In the middle of this development, another old Epstein associate appears again - Howard Lutnick. The current U.S. Commerce Secretary was not only Epstein’s neighbor and business associate. His company, Cantor Fitzgerald, now manages large portions of Tether’s U.S. Treasury reserves.
Read also our article: Investigation shows: US Commerce Secretary Howard Lutnick Lied - Six Years of Business With Epstein
According to company statements, Cantor Fitzgerald now holds Treasury assets worth more than $140 billion tied to Tether. That makes the firm directly connected to the stablecoin now playing a central role in the international crypto market. Lutnick later publicly claimed he cut ties with Epstein in 2005. But U.S. Justice Department documents and investigations paint a different picture. They show contacts continuing until at least 2018, including meetings on Epstein’s private island and joint payment-related projects. During a congressional hearing, Lutnick has since admitted himself that he visited Epstein’s island in 2012.

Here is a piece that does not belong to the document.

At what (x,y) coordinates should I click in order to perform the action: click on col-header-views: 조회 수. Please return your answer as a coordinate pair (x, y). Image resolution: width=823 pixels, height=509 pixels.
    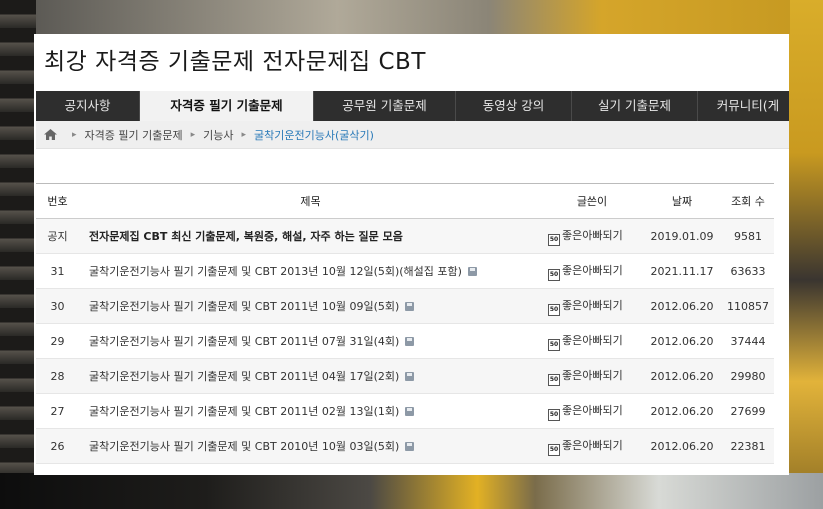
    Looking at the image, I should click on (748, 201).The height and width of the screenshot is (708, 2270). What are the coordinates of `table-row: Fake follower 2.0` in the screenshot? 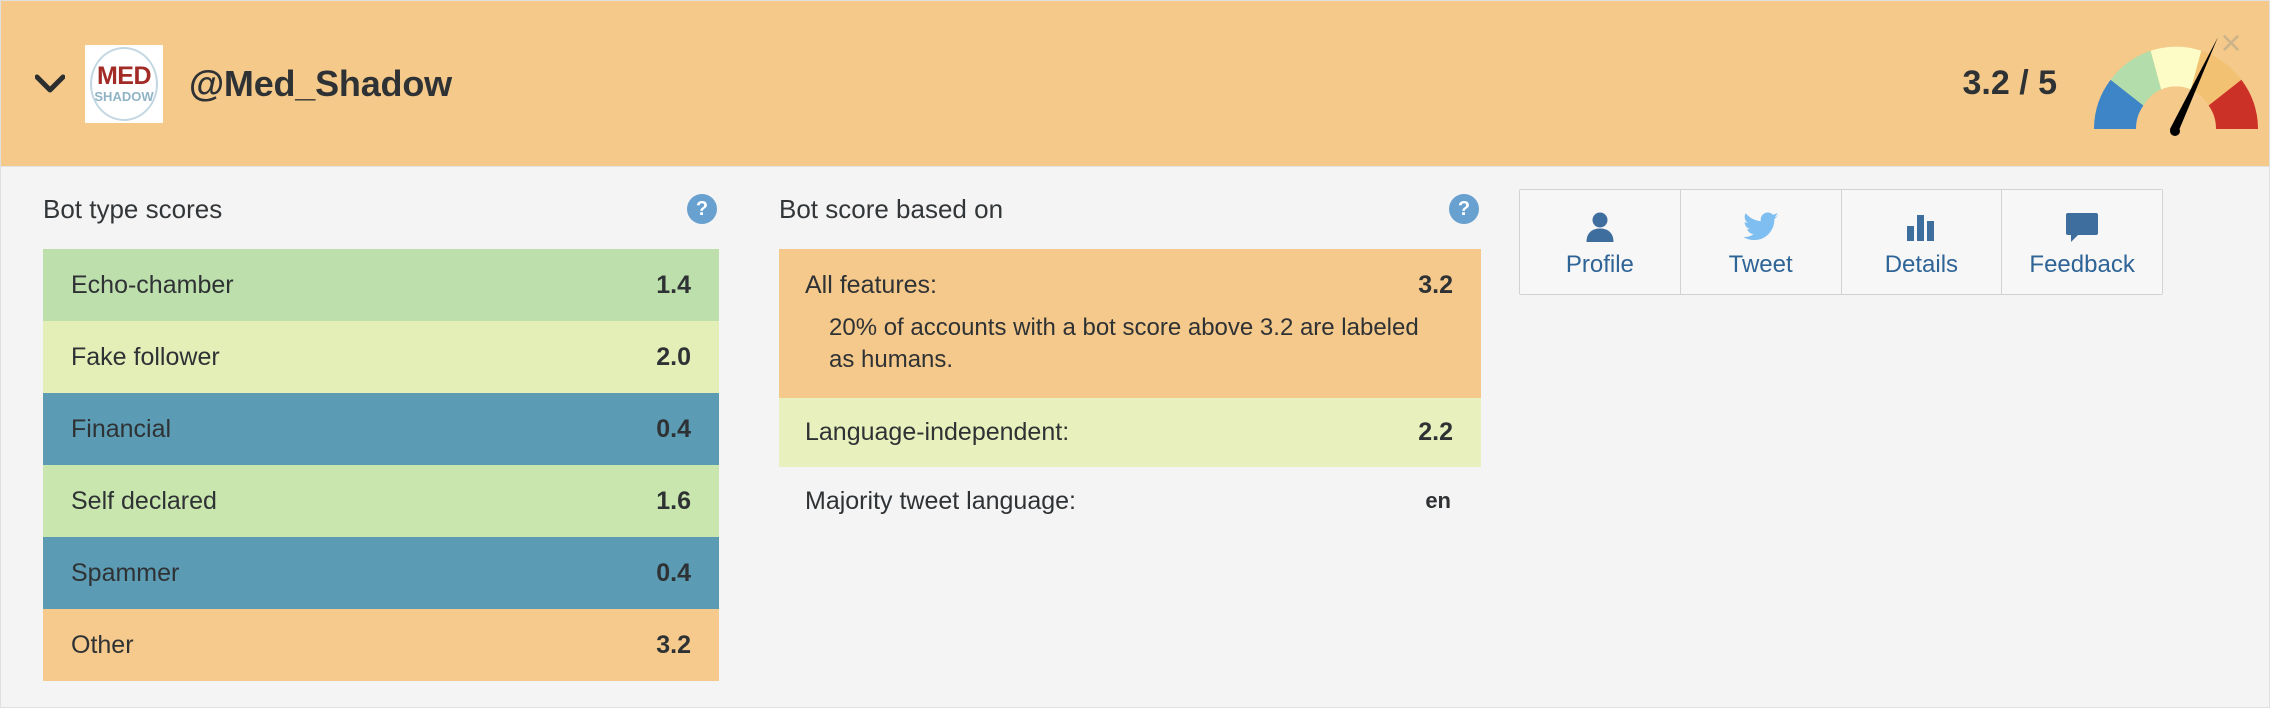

Looking back, what stands out most is how early Epstein understood that cryptocurrencies would eventually become far more than a toy for tech forums or speculators. Years before governments openly discussed stablecoins, central bank digital currencies or crypto sanctions, he was already moving between diplomats, hackers, Wall Street, Silicon Valley and government officials.
Today, those exact issues sit at the center of the global power struggle between Washington, Iran, China and Russia. Cryptocurrencies already play a role in sanctions, oil trading, weapons procurement and international payments. And in the middle of the earliest discussions about all of it, the same name keeps appearing again and again - Jeffrey Epstein.